Facebook Photo Elder Eleanor Hegland teaches participants about local plants during an event hosted by the Athabasca Health Authority. Facebook photo

If you have only ever thought of dandelions as a nuisance that just won’t leave your lawn alone, you might be quite surprised to find that dandelions are packed with nutrients and were quite popular in salads during the great depression when anyone could go outside and pick a couple handfuls to eat. 

Dandelions aren’t the only plant that gets looked over health-wise. There are plants all around us that are edible or can be used as medicine, just as many of our ancestors used them. Unfortunately, knowledge of plants and the land have not been passed down, just as language and culture are dying out, so too is our relationship with the land.

Fortunately, real studies have been done about the relationship between nature and humans and how beneficial nature is to every one of us. Just as there are programs about language and culture, there are programs about land-based learning, which is something residents of the Athabasca region were able to get a taste of. 

The Athabasca Health Authority put together ‘A Walk in the Woods’ where anyone could join and learn about plants in the community.

“The walk was an opportunity for people to just kind of see what was available in their local area,” said Pamela Huerto, Athabasca Health Authority promotions manager, who organized the walks. “For each of the walks we kind of did different environments. For the Black Lake area, we met at like a fishing camp that burned down a few years ago, but kind of gave us an opportunity to see a lot of the new growth there. For more of the Stony Rapids/Black Lake area, we went through the ditches, we dug up some cattails and stuff, kind of the more marshy areas. And then in Fond Du Lac we walked around kind of in town, like just looking at what was growing around at the roads and at the graveyard and stuff that like.”

Although the northern area of the province is a bit more immersed in their language and culture, they, too have lost some of their teachings about plants just as the more southern part of the province has. 

“I think it’s really important (to have a relationship with the land) and the Dene, they’re very connected with their language and with the land in other ways,” said Huerto. “But a lot of that plant/food/medicine knowledge has been lost or a bit hidden. Some of the elders maybe know it, but it’s not discussed a lot. So, we were hoping that by having these events we kind of get the conversation flowing and bring back pieces of that.”
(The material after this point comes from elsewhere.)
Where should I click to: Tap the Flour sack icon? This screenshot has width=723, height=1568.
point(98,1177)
Land-based was the way everyone learned hundreds of years ago. Back then it wasn’t land-based learning, it was just learning. It was a part of the day-to-day life just as foraging and hunting was. If so many people can say they learn better by seeing and doing, surely our brains must be wired to learn within the environment we’re learning about and if our brains are wired for that, then there must be benefits to land-based learning.

“Because the Dene are so connected to this land it’s a very important part of healing for them,” Said Huerto. “It’s very culturally important.”
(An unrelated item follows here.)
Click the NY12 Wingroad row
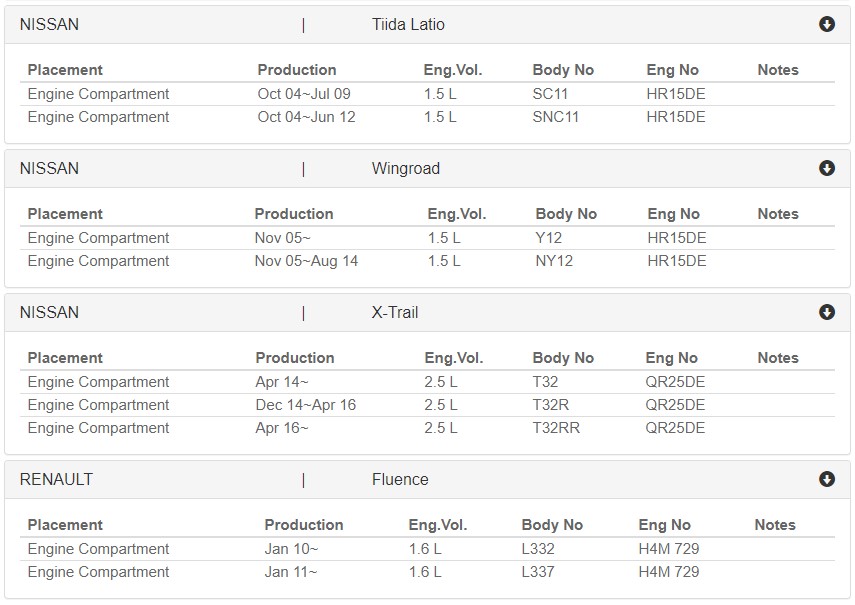855x605 pixels. click(428, 261)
Because land-based learning offers healing to the people, the Athabasca Health Authority plans on doing more of these types of programs.

“The Athabasca Health Authority is looking at a lot of other land-based learning options and programming,” said Huerto. “And the people here actually do it in their own ways too, this year because of COVID they weren’t able to… the Pine Channel pilgrimage or go all the way to Lac St Anne and those pilgrimages are kind of a piece of that land-based learning as well.”
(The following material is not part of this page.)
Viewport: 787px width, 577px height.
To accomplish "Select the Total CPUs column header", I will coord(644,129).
The Walk in the Woods program had a pretty good outcome, with many people not only showing up, but being quite engaged with what they were learning, every teacher’s dream.

“I think it was some of the most successful programming that I’ve seen in the last few years,” Huerto said. “They were very engaged, if they were using their phone it was to take pictures of plants or to look stuff up. Like, it was nice to see how interested they were and beyond that there’s this beautiful book called Boreal Herbal, which we gave to participants and we are ordering more copies for anyone else interested in the community so they can kind of follow up and do some more learning and maybe we can tie it into some future programming.”

Not only did the participants have a good time learning, but the elders were able to share stories of their past, which is a type of teaching of its own.

“It was really positive to see the elders who were able to participate to kind of bring up childhood stories and remedies and things like that. Pieces of their childhood and medicines that they used.” Huerto said.